Memory's influence on the play's (rising) action comes to a head in Prince Hal's kinging. When Harry believes his father to be dead, he says, "My due from thee is this imperial crown, / Which, as immediate from thy place and blood, / Derives itself to me" (4.5.40-42). The immediacy that Harry references here is a product of his royal upbringing. Harry's entire life, since his father usurped the crown, has led to the moment when he will assume the kingship. Harry carries with him weighty memories of his father's kingship and of the necessity for hasty action. Therefore, memory compels Harry to rapidly scoop up the crown and assume it as his own.
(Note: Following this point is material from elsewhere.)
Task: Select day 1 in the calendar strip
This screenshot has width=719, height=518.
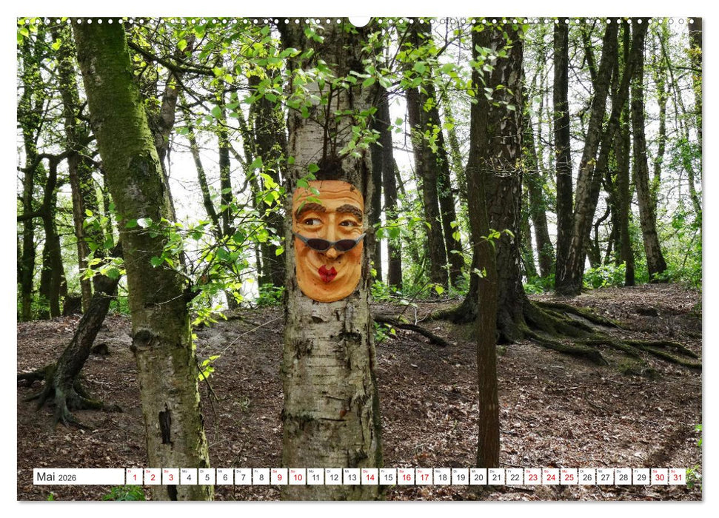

When Henry IV truly dies, this process is only amplified as Henry V undergoes his accelerated transformation. Thus, 2 Henry IV filters into Henry V, ushering readers through expeditious change by way of memory. 

1 comment:

  1. Your description of 2 Henry IV as a series of rising actions is spot on and attests to the unsustainably feverish pitch of spying, plotting, clowning, indicting, and crown-seizing that takes place here. Rumor's role runs parallel to that of the Chorus in Henry V -- fomenting the audience's energies toward intense action. It might be easy not to hear the quietly contemplative voice of the dying Henry IV insisting on the importance of memorializing the past in the midst of constructing monuments to the future.